[WHAT THE TASK ASKS]
Can you copy out every line from the one containing "You are a computer-use" down through the end of the entries below, word for word, with the pictures left out?

..............................

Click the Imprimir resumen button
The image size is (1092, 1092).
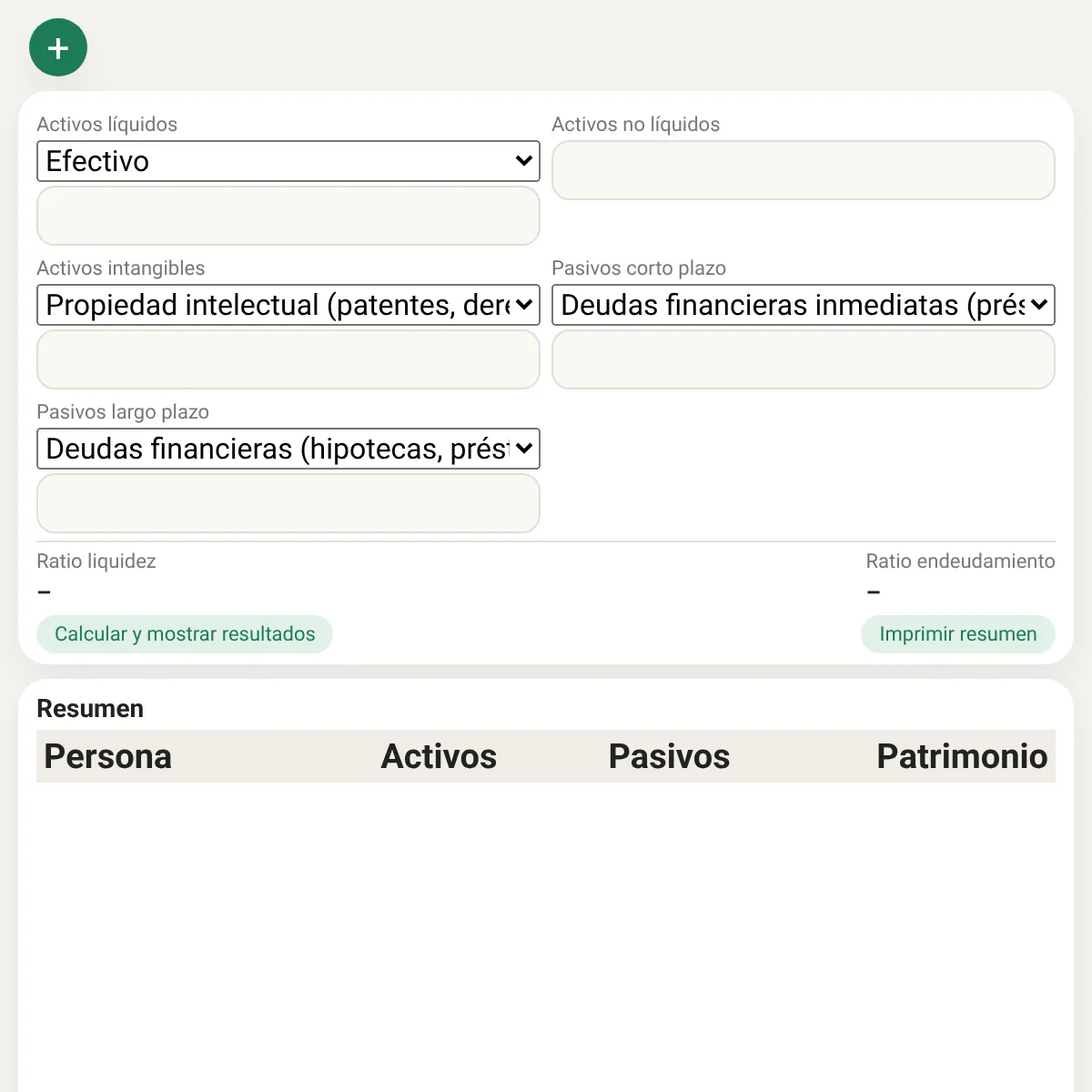pyautogui.click(x=957, y=634)
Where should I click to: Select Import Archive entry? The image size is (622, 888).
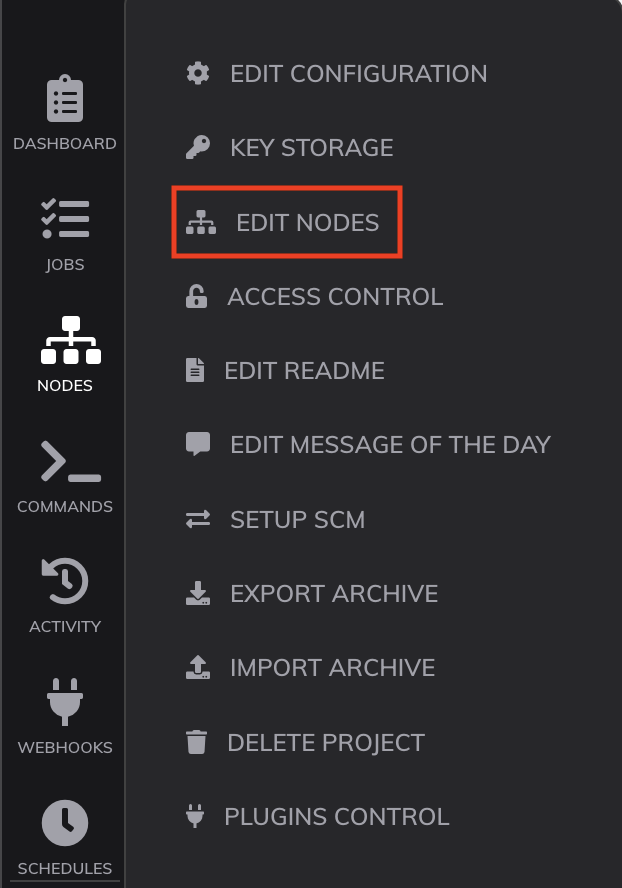tap(310, 668)
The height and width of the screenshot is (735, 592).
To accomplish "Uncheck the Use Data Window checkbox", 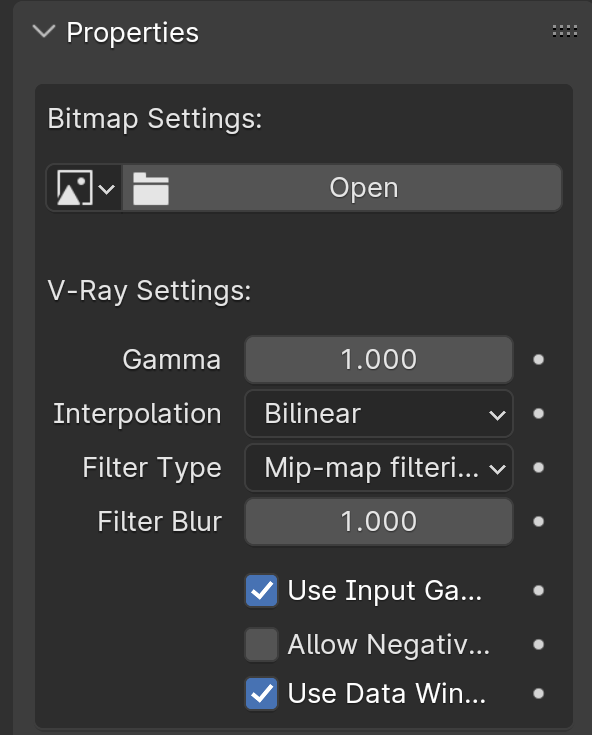I will point(262,693).
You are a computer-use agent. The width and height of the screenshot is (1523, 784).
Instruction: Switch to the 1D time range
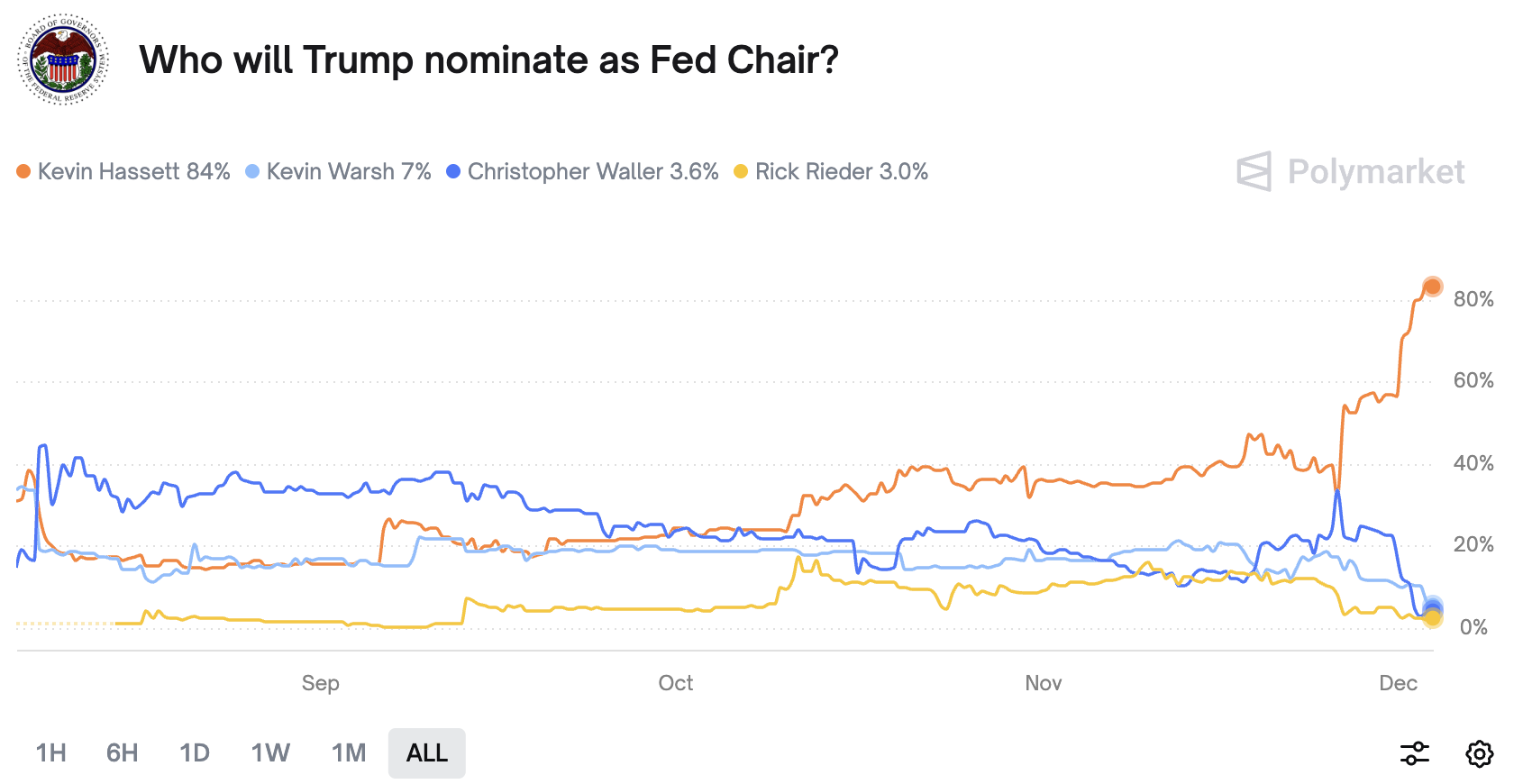point(195,753)
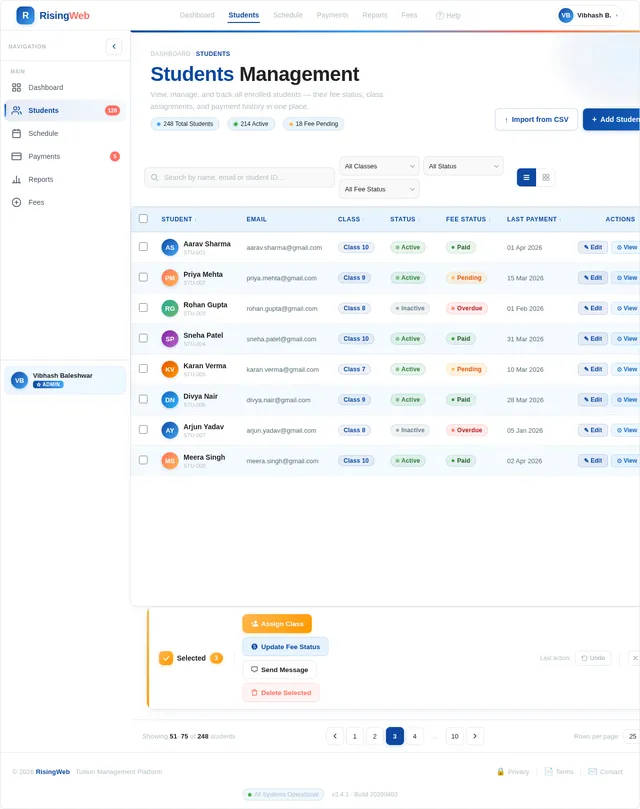The height and width of the screenshot is (809, 640).
Task: Open Schedule in sidebar
Action: (43, 133)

..............................

[THE RESULT]
You are a computer-use agent. The width and height of the screenshot is (1523, 784).
Instruction: Switch to the 1D time range
point(195,753)
The height and width of the screenshot is (809, 640).
Task: Open Schedule in sidebar
Action: (43, 133)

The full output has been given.